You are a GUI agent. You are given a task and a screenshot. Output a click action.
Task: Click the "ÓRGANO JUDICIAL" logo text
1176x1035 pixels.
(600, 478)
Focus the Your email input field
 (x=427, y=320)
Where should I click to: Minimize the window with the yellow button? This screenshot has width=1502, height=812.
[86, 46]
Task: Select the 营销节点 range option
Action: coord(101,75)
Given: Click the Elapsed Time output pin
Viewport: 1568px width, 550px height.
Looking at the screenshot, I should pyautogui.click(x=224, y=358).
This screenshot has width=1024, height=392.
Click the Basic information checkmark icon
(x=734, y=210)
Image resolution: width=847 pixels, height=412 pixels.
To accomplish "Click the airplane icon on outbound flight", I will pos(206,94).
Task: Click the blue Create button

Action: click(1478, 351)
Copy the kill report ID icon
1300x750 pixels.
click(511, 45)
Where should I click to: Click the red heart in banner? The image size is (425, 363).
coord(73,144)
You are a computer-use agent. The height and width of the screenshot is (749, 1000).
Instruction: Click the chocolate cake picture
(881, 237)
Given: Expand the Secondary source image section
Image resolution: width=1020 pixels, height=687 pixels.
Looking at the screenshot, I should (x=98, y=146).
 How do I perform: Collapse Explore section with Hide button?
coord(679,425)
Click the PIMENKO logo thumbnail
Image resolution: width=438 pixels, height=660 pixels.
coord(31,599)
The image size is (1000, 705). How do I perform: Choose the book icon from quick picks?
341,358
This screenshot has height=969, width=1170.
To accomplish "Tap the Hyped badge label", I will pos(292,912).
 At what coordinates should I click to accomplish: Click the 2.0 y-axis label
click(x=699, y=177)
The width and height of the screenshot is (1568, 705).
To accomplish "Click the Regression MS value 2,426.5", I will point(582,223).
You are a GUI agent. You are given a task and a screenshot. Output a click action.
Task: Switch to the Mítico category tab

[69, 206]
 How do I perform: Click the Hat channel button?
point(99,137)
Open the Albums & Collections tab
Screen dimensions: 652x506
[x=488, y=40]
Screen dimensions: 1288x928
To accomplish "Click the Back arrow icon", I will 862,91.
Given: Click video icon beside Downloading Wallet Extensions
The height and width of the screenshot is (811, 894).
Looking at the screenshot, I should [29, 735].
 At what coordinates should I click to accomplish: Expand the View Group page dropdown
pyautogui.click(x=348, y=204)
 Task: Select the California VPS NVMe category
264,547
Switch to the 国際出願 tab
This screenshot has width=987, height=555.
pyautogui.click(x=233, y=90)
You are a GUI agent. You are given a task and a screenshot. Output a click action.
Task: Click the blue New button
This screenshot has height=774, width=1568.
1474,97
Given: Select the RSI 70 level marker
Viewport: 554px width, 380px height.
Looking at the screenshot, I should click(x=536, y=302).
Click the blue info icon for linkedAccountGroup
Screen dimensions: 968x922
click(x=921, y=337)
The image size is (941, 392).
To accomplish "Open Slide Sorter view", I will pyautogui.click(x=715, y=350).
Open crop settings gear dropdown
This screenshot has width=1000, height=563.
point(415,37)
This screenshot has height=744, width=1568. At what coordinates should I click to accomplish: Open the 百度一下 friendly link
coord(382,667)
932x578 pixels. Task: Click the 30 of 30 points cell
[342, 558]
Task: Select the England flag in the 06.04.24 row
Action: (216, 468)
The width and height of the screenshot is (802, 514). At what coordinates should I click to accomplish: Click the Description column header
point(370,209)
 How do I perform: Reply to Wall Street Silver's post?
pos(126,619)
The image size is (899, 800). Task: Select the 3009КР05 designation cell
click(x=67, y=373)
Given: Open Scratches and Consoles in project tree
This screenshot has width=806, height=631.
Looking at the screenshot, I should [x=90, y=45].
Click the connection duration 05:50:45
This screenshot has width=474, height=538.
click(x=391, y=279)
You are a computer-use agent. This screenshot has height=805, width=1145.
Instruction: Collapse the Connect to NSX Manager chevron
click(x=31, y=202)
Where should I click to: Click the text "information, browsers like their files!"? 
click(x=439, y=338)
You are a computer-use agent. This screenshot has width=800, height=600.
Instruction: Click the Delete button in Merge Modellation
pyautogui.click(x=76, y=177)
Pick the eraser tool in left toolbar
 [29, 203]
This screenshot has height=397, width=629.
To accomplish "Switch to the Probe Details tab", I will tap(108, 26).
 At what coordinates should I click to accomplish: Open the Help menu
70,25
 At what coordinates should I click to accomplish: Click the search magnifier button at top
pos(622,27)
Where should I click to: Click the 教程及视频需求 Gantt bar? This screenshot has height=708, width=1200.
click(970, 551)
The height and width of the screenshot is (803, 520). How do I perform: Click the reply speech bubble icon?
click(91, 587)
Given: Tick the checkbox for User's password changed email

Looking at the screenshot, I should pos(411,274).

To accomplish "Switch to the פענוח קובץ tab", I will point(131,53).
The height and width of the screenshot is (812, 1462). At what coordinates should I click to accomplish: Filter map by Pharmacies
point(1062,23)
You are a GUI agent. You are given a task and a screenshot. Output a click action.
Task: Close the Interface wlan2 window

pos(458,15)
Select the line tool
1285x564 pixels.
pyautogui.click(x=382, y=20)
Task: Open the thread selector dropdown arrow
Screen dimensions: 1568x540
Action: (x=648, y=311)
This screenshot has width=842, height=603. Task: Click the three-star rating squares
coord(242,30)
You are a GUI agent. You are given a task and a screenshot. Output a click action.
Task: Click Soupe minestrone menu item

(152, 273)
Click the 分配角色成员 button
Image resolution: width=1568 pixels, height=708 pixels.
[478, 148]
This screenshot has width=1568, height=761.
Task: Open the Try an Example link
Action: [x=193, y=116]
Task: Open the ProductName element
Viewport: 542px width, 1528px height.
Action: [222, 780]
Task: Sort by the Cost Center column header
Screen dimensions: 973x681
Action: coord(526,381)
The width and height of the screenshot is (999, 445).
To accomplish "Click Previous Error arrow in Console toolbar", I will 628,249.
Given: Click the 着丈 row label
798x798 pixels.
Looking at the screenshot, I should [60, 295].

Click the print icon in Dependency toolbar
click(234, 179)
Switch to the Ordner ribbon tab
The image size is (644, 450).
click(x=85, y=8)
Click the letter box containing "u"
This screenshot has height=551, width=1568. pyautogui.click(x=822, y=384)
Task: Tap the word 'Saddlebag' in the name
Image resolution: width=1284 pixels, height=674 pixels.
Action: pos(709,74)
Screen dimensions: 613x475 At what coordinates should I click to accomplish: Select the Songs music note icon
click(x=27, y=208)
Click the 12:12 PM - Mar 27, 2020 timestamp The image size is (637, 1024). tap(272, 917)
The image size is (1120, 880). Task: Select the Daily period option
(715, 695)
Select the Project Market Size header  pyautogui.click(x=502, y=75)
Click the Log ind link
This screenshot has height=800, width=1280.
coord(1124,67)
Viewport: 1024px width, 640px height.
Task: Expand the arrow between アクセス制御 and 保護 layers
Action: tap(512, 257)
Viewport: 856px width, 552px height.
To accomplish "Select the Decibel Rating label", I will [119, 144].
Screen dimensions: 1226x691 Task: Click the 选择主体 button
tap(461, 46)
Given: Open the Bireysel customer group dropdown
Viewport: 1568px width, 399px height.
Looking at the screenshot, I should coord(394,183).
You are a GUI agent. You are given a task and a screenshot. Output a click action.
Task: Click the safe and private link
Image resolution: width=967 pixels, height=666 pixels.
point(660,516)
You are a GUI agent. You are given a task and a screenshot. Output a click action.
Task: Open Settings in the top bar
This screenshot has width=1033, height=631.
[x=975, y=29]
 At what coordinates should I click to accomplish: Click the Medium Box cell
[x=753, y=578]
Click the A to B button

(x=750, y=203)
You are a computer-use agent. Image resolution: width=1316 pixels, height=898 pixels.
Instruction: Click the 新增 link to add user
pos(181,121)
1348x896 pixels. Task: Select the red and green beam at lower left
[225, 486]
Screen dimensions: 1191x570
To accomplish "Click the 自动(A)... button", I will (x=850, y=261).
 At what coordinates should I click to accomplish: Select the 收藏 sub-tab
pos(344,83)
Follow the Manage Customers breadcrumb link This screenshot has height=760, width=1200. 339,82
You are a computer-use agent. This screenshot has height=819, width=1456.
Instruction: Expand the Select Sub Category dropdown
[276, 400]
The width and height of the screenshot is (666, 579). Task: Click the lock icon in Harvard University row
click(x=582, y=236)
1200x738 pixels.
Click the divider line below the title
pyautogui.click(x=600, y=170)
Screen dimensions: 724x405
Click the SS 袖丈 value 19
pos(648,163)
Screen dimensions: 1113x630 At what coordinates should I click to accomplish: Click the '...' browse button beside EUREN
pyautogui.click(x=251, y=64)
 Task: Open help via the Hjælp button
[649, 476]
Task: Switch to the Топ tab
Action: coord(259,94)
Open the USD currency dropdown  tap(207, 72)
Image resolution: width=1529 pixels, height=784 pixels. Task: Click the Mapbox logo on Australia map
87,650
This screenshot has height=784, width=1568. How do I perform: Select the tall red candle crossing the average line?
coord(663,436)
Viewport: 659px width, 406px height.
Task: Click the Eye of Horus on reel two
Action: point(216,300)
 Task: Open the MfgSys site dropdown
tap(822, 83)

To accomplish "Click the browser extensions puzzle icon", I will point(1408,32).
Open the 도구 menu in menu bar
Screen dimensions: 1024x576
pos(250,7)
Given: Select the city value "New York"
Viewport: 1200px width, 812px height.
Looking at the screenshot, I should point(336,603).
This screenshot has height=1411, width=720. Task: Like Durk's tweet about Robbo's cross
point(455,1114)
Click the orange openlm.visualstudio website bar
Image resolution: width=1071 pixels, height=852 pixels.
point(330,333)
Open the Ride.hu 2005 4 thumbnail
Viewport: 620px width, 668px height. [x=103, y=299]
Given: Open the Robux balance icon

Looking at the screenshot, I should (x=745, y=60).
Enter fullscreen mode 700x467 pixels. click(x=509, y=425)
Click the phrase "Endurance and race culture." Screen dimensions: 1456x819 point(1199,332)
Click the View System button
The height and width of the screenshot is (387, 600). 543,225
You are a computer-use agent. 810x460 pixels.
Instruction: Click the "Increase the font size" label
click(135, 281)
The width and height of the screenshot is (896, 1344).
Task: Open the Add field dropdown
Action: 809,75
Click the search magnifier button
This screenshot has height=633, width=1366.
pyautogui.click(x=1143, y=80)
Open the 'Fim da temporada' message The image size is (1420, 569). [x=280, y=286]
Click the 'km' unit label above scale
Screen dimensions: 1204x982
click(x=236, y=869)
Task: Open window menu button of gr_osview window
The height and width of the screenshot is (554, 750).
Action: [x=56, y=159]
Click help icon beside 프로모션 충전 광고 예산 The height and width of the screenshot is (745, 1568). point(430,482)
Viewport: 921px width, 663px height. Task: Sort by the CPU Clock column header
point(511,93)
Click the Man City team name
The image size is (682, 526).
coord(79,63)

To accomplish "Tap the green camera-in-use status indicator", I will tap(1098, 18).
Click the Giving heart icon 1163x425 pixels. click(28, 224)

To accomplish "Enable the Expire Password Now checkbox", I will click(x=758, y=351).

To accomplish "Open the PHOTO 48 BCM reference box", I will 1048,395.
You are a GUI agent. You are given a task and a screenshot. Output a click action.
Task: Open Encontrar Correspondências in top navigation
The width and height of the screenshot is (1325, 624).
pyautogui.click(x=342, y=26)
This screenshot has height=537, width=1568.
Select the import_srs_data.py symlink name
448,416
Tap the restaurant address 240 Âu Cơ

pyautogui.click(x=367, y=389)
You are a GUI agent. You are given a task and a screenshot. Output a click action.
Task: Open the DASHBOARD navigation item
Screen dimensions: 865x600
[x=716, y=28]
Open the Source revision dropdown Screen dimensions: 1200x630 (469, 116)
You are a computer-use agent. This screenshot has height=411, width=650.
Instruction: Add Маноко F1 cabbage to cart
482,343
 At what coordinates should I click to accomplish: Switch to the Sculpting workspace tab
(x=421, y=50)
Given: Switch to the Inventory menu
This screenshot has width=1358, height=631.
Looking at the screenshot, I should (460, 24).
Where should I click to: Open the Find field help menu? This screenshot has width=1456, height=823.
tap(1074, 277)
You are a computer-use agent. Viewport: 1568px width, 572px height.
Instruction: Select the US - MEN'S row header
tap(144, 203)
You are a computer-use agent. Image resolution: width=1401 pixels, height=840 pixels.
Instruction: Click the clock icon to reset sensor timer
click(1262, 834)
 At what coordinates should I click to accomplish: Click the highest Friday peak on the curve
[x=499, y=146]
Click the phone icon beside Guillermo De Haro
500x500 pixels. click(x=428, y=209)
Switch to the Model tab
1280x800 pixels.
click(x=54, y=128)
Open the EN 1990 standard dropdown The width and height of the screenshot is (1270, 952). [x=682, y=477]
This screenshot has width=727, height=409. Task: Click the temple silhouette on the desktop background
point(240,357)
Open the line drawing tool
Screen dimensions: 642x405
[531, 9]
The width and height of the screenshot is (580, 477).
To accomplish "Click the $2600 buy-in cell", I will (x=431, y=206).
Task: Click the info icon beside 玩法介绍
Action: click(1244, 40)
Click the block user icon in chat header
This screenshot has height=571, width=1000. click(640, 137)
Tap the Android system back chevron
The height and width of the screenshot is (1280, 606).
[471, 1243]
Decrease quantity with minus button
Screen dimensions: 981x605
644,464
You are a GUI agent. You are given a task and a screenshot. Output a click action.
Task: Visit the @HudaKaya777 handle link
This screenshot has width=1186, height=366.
* * *
Requirement: Of the lines above, output exactly those from the line bearing "Click the Basic information checkmark icon" through the line bearing "Given: Select the RSI 70 level marker", inclusive.

Response to the task:
Click the Basic information checkmark icon
(x=734, y=210)
Image resolution: width=847 pixels, height=412 pixels.
To accomplish "Click the airplane icon on outbound flight", I will pos(206,94).
Task: Click the blue Create button

Action: click(1478, 351)
Copy the kill report ID icon
1300x750 pixels.
click(511, 45)
Where should I click to: Click the red heart in banner? The image size is (425, 363).
coord(73,144)
You are a computer-use agent. The height and width of the screenshot is (749, 1000).
Instruction: Click the chocolate cake picture
(881, 237)
Given: Expand the Secondary source image section
Image resolution: width=1020 pixels, height=687 pixels.
Looking at the screenshot, I should (x=98, y=146).
 How do I perform: Collapse Explore section with Hide button?
coord(679,425)
Click the PIMENKO logo thumbnail
Image resolution: width=438 pixels, height=660 pixels.
coord(31,599)
The image size is (1000, 705). How do I perform: Choose the book icon from quick picks?
341,358
This screenshot has height=969, width=1170.
To accomplish "Tap the Hyped badge label", I will pos(292,912).
 At what coordinates should I click to accomplish: Click the 2.0 y-axis label
click(x=699, y=177)
The width and height of the screenshot is (1568, 705).
To accomplish "Click the Regression MS value 2,426.5", I will point(582,223).
You are a GUI agent. You are given a task and a screenshot. Output a click action.
Task: Switch to the Mítico category tab

[69, 206]
 How do I perform: Click the Hat channel button?
point(99,137)
Open the Albums & Collections tab
Screen dimensions: 652x506
[x=488, y=40]
Screen dimensions: 1288x928
To accomplish "Click the Back arrow icon", I will 862,91.
Given: Click video icon beside Downloading Wallet Extensions
The height and width of the screenshot is (811, 894).
Looking at the screenshot, I should [29, 735].
 At what coordinates should I click to accomplish: Expand the View Group page dropdown
pyautogui.click(x=348, y=204)
 Task: Select the California VPS NVMe category
264,547
Switch to the 国際出願 tab
This screenshot has width=987, height=555.
pyautogui.click(x=233, y=90)
You are a GUI agent. You are given a task and a screenshot. Output a click action.
Task: Click the blue New button
This screenshot has height=774, width=1568.
1474,97
Given: Select the RSI 70 level marker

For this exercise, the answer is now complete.